What is needed is to do an experiment to see how much more resistant to oxidative stress the lipoproteins would be if they contained Mead acid instead of AA. It's a matter or how much, not if, because all agree that Mead acid is much more stable than AA.
The cytotoxic effects of a high PUFA diet (in the carcinogenic context) are best explained by Gower:
Title: A role for dietary lipids and antioxidants in the activation of carcinogens. Author(s): Gower JD Address: Division of Comparative Medicine, Clinical Research Centre, Harrow, Middlesex, U.K. Source: Free Radic Biol Med 1988;5(2):95-111 Abstract: The ways in which dietary polyunsaturated fats and antioxidants affect the balance between activation and detoxification of environmental precarcinogens is discussed, with particular reference to the polycyclic aromatic hydrocarbon benzo(a)pyrene. The structure and composition of membranes and their susceptibility to peroxidation is dependent on the polyunsaturated fatty acid (PUFA) content of the cell and its antioxidant status, both of which are determined to a large degree by dietary intake of these compounds. An increase in the PUFA content of membranes stimulates the oxidation of precarcinogens to reactive intermediates by affecting the configuration and induction of membrane-bound enzymes (e.g., the mixed-function oxidase system and epoxide hydratase); providing increased availability of substrates (hydroperoxides) for peroxidases that cooxidise carcinogens (e.g., prostaglandin synthetase and P-450 peroxidase); and increasing the likelihood of direct activation reactions between peroxyl radicals and precarcinogens. Antioxidants, on the other hand, protect against lipid peroxidation, scavenge oxygen-derived free radicals and reactive carcinogenic species. In addition some synthetic antioxidants exert specific effects on enzymes, which results in increased detoxification and reduced rates of activation. The balance between dietary polyunsaturated fats, antioxidants and the initiation of carcinogenesis is discussed in relation to animal models of chemical carcinogenesis and the epidemiology of human cancer.

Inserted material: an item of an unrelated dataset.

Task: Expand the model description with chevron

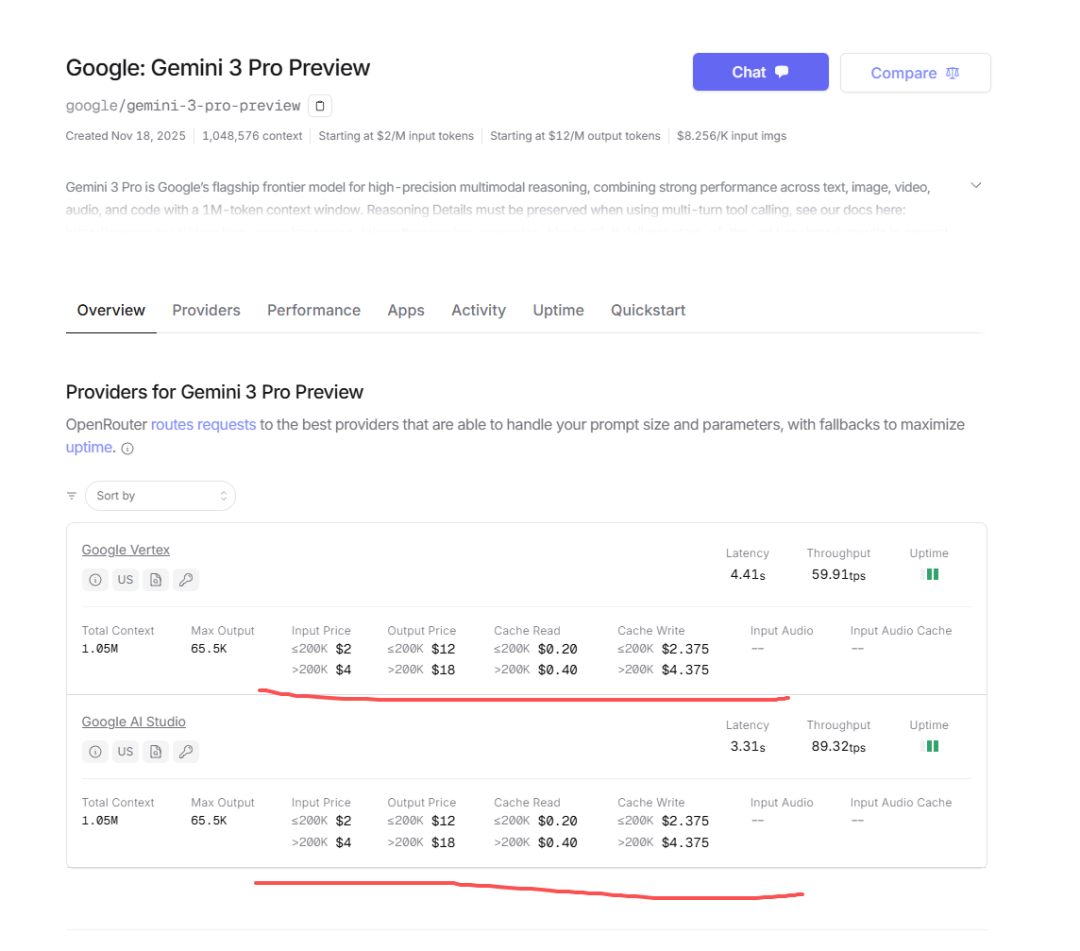Action: click(976, 186)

I'm not sure what MattLB is suggesting, in the "big picture," so I will ask the following questions, and we will see if he responds directly or not:
1. Exactly what is going to happen to a person who eats according to nutritional guidelines with the exception of avoiding all major sources of omega 3 and 6 PUFAs? And if there are "negative effects," why have I and others only experienced positive one?

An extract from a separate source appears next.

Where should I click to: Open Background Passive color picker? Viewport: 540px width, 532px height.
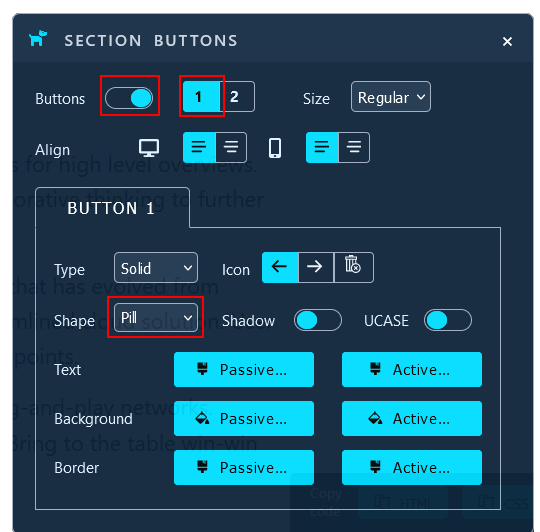244,418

2. Do you think it is very likely that Americans, in general, are subjecting themselves to more oxidative stress than is healthy by consuming foods high in PUFAs? Remember, most Americans do not have high levels of antioxidant-rich foods, and we cannot assume that they will change this dietary choice any time soon.
3. Do you see the connection between a "typical American diet" and cholesterol oxidation? If so, what is it?
4. Do you recognize the basic chemical laws that suggest that if you compare a highly unsaturated oil to a highly saturated one in a biological context (all things being equal, such as antioxidant content of the oils), the highly unsaturated one will produce more oxidative stress on the organism than the highly saturated one, if the organism is not being supplied with antioxidant supplementation?
If you answer these questions directly, and they are different from the answers I would give, then you are at odds with the scientists who have studied the phenomena directly, as opposed to those who start with assumptions that were never verified by legitimate experiments (that is, those that use the scientific method), then look for "markers" and "associations" of epiphenomenal effects.
I am waiting...
MattLB - 19 Sep 2005 14:01 GMT > As for the tangential points: > [quoted text clipped - 4 lines] > This does not mean the dogs that are getting the safflower oil are > living longer. Where does living longer come into it? It's talking about getting or not getting atherosclerosis. Atherosclerosis is clearly one of the chronic diseases you're always blaming omega 6 for.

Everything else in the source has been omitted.